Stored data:
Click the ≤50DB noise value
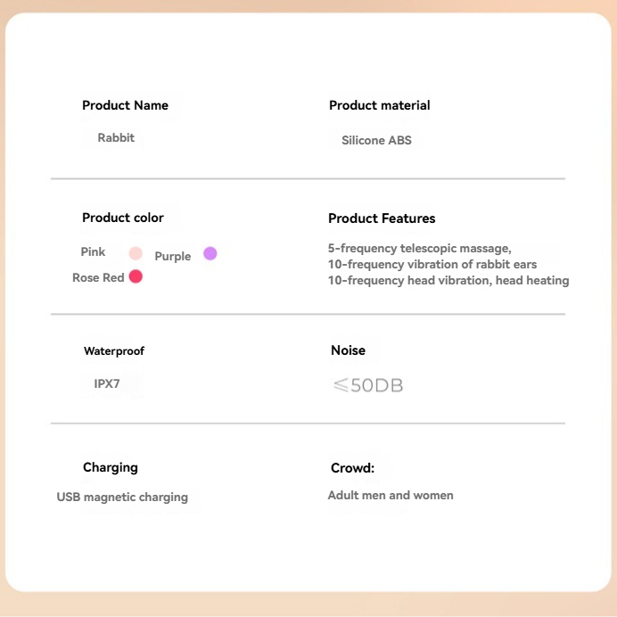point(368,386)
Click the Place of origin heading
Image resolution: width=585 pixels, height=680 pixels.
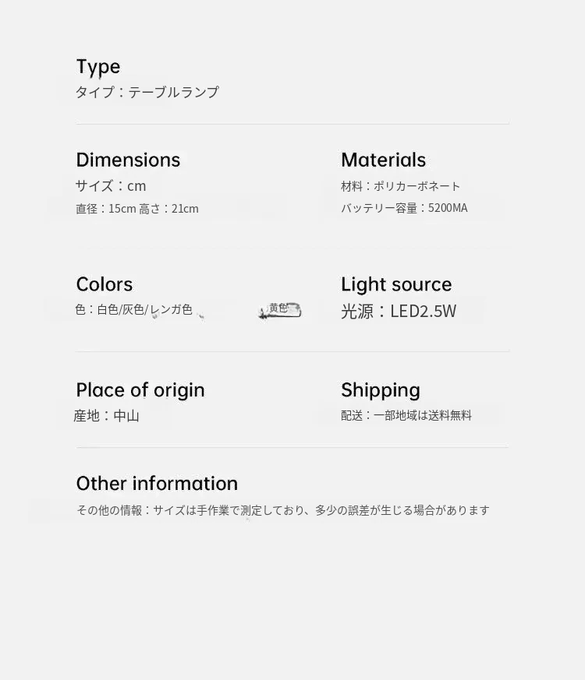click(140, 390)
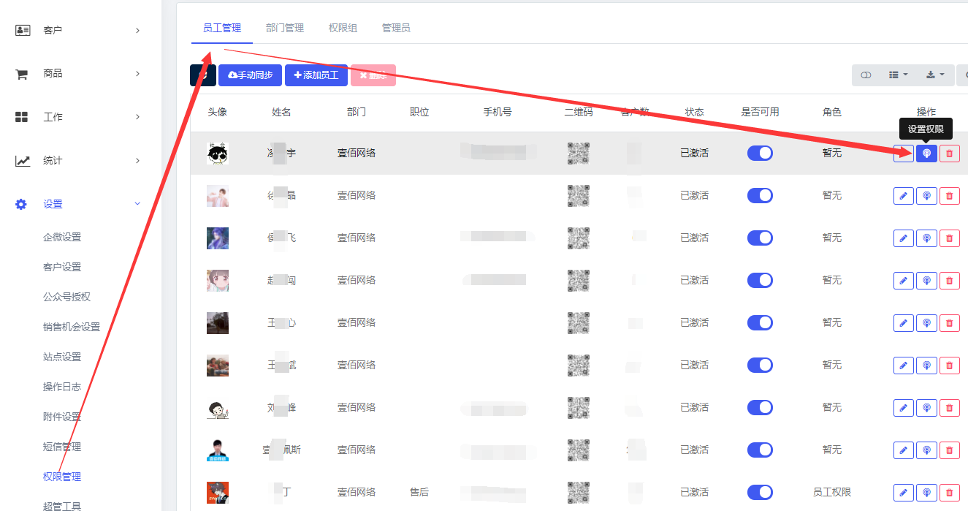This screenshot has width=968, height=511.
Task: Click the set-permission icon in first employee row
Action: coord(926,154)
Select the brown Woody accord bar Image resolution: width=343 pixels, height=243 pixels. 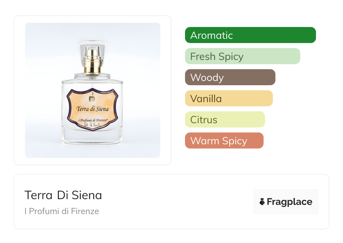pos(230,77)

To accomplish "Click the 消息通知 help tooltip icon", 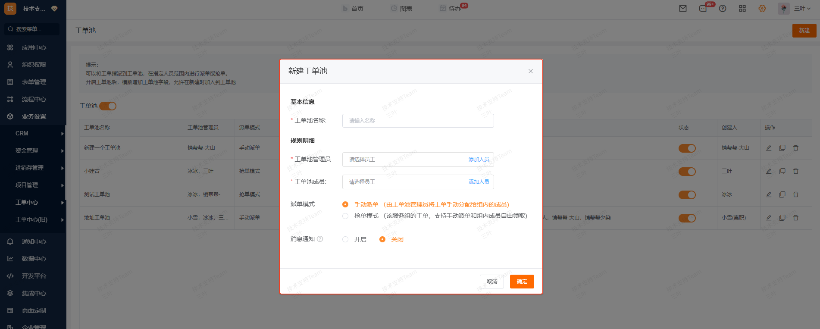I will click(x=320, y=239).
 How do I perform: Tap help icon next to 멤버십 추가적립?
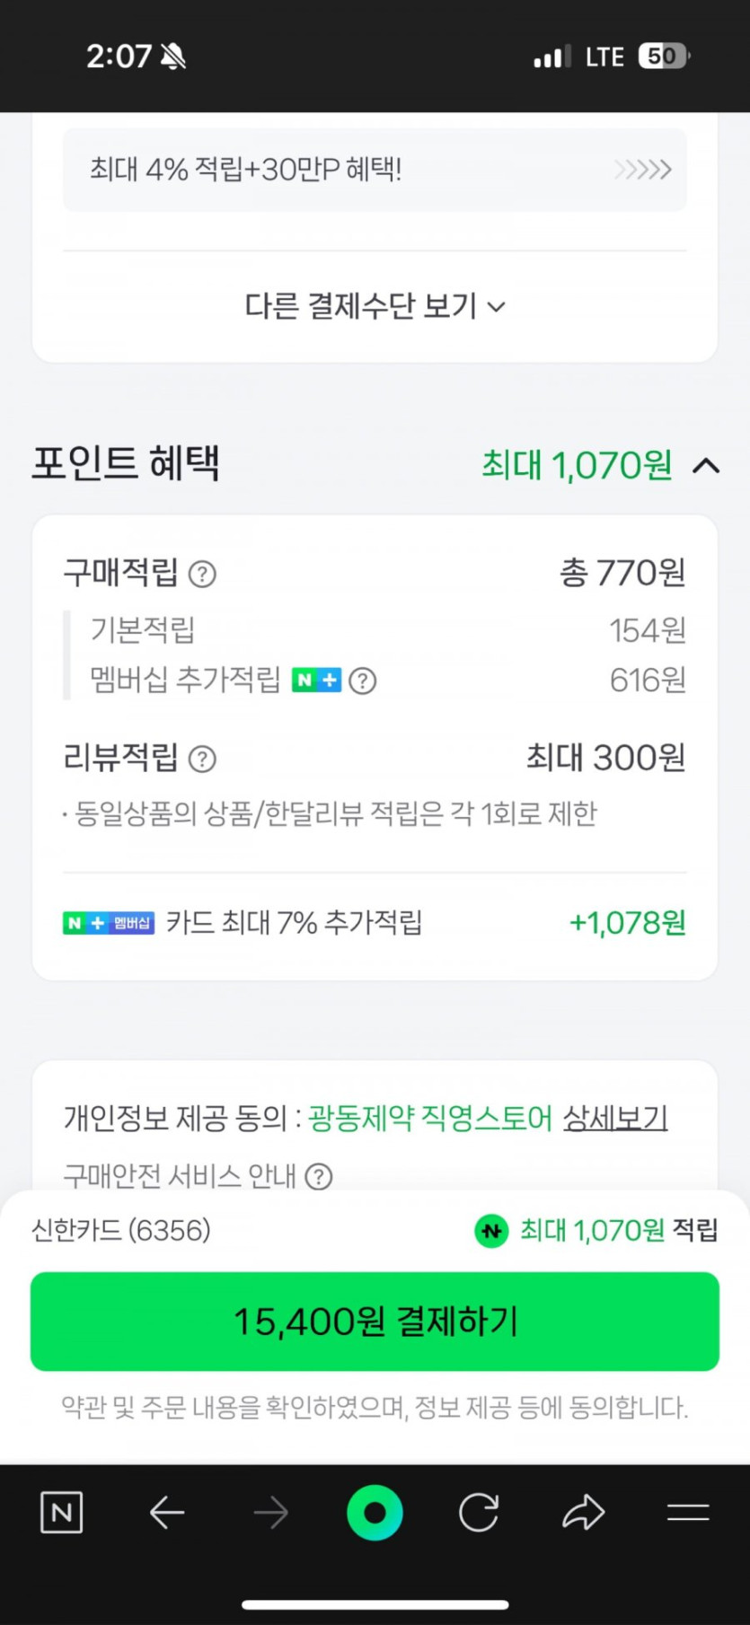coord(362,681)
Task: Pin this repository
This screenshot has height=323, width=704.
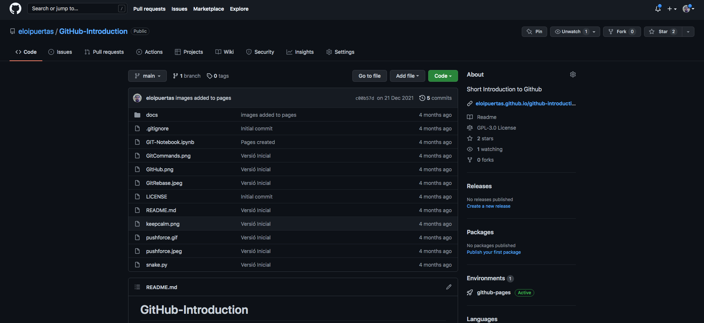Action: coord(534,32)
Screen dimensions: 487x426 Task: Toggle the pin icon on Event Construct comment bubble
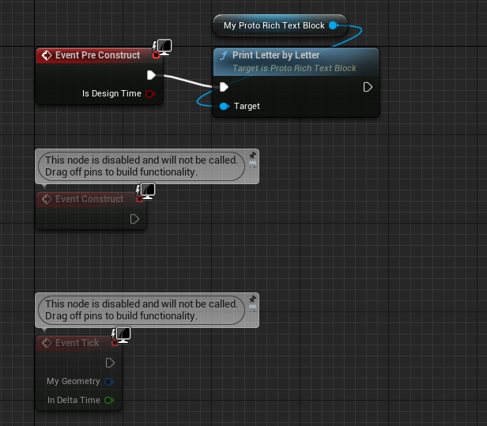(x=252, y=155)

- [Problem] Write out exactly, please, the lines that start at the one containing "Screen dimensions: 487x426" and run through the final line of the entries, both included, leaving pictures out.

- [Exercise output]
Screen dimensions: 487x426 Task: Toggle the pin icon on Event Construct comment bubble
(x=252, y=155)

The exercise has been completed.